In the early pages of the book, Jack meets Paul Rook, 26 years old, whose mother was killed nine years earlier, and who shares a similar obsession, trying to find a man in a fedora who he thinks killed his mother. When Jack asks him what he thinks the man’s motives are, the reply he receives is “’He kills people. He doesn’t have motives.’ He tells Paul that he has been doing his own sleuthing, and that he’s ‘found sightings of him. Some of them go back years. The earliest one I’ve found was twenty years ago. It happened about thirty miles from here, in a town called Belleville. I think the man in the hat got his start there’ . . . Paul had told him about more than a dozen murders – – each one with a witness who claimed to have seen a man in a hat. The sightings took place at different times, sometimes on the day of the murder, sometimes in the days before. Never at the scene of the crime. ” Jack then is told about another boy who was killed, about a month later, in a town six or seven miles from the scene of that murder.

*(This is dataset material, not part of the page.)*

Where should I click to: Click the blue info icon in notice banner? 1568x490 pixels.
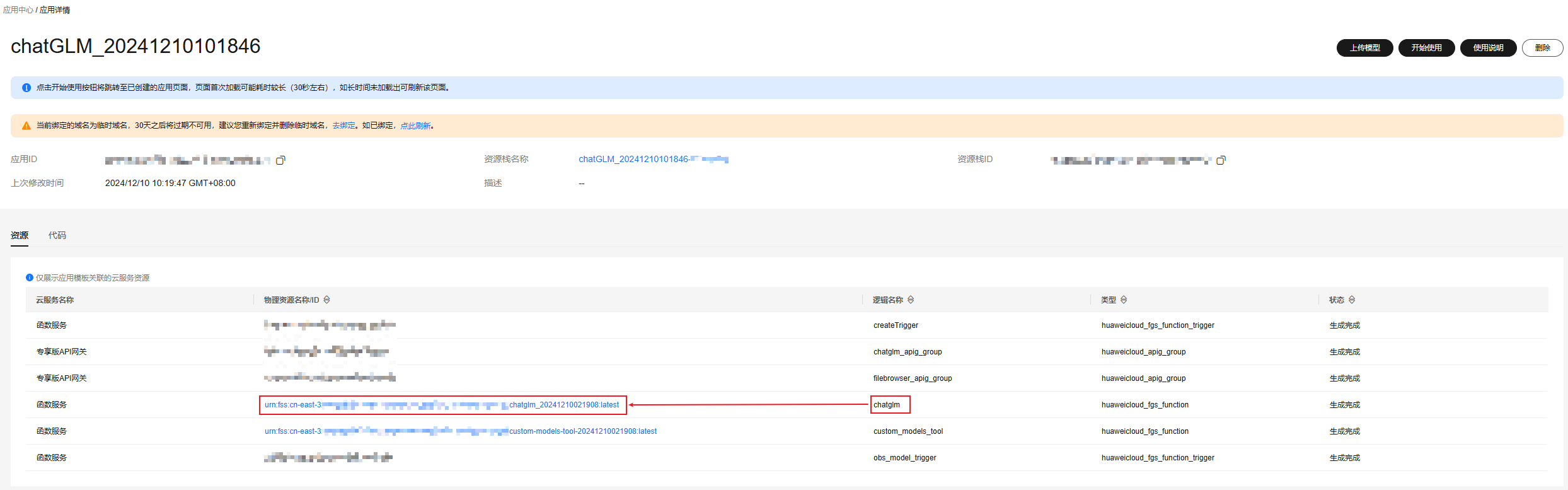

Jack is relentless in his search, and at times I must admit it became a bit too much of a slog for this reader. But the tension and the suspense mount, and almost before one realizes it one is caught up in the investigation almost as much as its protagonist. In the very first pages of the book we meet Michael Underhill. It is over 70 pages later before we meet him again. But surprisingly, that doesn’t lessen the suspense. Even when we learn “who,” the “how” and “why” are absorbing, and the resolution is very satisfying. The novel is highly recommended.
Reviewed by Gloria Feit, January 2018.